_HOW TO COMPLETE THIS TASK_
Give only the number of lines in these records that include "computer".

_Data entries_
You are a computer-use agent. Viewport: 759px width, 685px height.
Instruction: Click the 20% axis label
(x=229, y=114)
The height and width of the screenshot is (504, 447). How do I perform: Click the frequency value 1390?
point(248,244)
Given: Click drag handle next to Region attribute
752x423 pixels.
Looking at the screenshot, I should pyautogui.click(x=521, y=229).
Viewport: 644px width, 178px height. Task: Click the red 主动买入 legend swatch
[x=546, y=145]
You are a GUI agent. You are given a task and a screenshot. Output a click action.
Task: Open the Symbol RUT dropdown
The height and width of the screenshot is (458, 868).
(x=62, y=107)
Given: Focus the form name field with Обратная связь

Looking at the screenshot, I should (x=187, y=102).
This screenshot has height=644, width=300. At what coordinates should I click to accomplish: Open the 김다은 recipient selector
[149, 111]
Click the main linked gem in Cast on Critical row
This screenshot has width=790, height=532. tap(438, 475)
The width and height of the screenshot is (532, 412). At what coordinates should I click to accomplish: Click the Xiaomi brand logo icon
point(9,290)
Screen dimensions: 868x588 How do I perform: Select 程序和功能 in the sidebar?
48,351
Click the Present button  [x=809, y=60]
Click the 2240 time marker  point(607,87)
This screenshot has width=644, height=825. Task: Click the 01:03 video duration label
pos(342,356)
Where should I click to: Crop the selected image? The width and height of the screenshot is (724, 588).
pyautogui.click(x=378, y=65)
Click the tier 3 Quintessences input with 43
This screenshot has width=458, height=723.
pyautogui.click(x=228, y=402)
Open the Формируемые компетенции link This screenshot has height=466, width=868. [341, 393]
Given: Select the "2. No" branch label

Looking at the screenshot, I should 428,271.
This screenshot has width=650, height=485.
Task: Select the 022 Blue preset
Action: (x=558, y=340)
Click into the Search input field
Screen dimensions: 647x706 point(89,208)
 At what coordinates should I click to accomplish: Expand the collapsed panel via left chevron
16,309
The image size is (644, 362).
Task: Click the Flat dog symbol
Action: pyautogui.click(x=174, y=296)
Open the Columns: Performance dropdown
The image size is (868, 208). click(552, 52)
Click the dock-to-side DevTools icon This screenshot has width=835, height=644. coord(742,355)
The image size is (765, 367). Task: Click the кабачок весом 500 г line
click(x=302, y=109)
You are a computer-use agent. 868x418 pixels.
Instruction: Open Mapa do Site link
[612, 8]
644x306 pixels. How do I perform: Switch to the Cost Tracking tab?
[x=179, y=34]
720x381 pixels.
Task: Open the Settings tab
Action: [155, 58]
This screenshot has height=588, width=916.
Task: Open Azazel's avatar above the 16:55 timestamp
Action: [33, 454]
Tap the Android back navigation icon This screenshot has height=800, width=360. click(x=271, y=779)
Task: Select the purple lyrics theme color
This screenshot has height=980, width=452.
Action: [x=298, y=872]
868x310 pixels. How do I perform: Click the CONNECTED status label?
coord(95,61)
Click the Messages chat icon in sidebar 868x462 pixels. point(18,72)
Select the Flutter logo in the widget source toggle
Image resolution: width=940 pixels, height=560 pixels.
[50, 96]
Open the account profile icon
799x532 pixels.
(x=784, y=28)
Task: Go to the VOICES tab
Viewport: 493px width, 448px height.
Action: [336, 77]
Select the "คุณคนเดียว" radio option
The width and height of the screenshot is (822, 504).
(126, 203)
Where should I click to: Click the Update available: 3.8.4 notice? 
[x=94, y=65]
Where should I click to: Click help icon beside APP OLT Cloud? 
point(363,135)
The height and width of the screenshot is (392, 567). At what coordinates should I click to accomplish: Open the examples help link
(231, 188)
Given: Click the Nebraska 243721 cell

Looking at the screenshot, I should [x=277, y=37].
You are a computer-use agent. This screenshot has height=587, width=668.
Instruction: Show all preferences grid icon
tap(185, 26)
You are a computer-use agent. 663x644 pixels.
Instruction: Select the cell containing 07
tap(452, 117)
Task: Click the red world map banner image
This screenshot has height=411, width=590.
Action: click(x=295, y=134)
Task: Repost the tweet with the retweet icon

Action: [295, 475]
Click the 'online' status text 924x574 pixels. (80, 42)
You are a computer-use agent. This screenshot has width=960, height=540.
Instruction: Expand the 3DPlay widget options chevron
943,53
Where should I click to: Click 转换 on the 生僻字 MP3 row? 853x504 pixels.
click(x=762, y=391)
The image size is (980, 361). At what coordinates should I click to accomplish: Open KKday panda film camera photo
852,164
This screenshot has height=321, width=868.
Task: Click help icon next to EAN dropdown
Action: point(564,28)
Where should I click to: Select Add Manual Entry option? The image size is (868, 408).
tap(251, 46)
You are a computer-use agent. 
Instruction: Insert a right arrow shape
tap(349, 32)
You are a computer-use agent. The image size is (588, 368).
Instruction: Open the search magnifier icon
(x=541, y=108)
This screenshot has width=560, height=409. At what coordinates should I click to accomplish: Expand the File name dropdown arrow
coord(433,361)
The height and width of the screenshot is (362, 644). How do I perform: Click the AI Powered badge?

_TASK RESULT_
7